By elucidating the diagnostic challenges and particularities associated with these rare collision tumours, our research aimed to contribute valuable insights to the radiologists.

We present the case of a 54-year-old woman, without previous relevant medical history, admitted at the emergency department with seizures followed by vertigo. The isolated seizure was treated with levetiracetam and never recurred. An EEG was not performed, and laboratory evaluation was unremarkable. Additionally, the neurological examination showed no abnormalities.

A brain computed tomography (CT) was performed, showing an expansile extra-axial left frontal lesion with calcifications and homogeneous enhancement after contrast administration, interpreted as a meningioma, with underlying hypodensity of the parenchyma described as vasogenic oedema.

After 54 days from the brain CT, an MRI was performed to better depict the described lesion characteristics, including the following sequences: Axial T2-weighted imaging (T2WI) (TR 4500 ms, TE 121 ms, Thickness 5 mm, Matrix 320 × 250), Axial T2 FLAIR-weighted imaging (FLAIR) (TR 8500 ms, TE 84 ms, TI 2500 ms, Thickness 5 mm, Matrix 256 × 205), Axial ADC map (TR 4300 ms, TE 97 ms, Thickness 5 mm, Matrix 128 × 128), Axial T1WI with gadolinium (TR 1180 ms, TE 3.43 ms, TI 600 ms, Thickness 2 mm, Matrix 320 × 272), DSC-perfusion imaging (TR 1830 ms, TE 51 ms, Thickness 5 mm, Matrix 128 × 128), Multi-voxel spectroscopy with TE 135 ms.

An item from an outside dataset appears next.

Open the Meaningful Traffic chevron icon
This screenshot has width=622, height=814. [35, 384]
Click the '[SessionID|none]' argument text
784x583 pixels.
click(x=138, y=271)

This study confirmed a frontal dural-based mass with a signal intensity similar to the brain parenchyma on T1 and T2-weighted imaging (WI) and a strong homogeneous enhancement after gadolinium, compatible with a meningioma. Additionally, the underlying compressed brain parenchyma revealed a heterogeneous area with high intensity on T2/FLAIR images, initially misconceived as oedema. However, a second look at the MRI revealed atypical features in the supposedly peritumoral brain oedema area, such as cortical involvement and ADC values not compatible with vasogenic oedema (without facilitated diffusion), even though there was no gadolinium enhancement. Spectroscopy showed in this area an increased choline peak, with an inversion of the choline/N-acetylaspartate (NAA) ratio, and the perfusion study revealed high relative cerebral blood volume (rCBV) values. The combination of these characteristics was interpreted by an oncology-dedicated neuroradiologist (8-year experience), as corresponding to a tumoral lesion underlying the typical meningioma, most probably representing an oligodendroglioma.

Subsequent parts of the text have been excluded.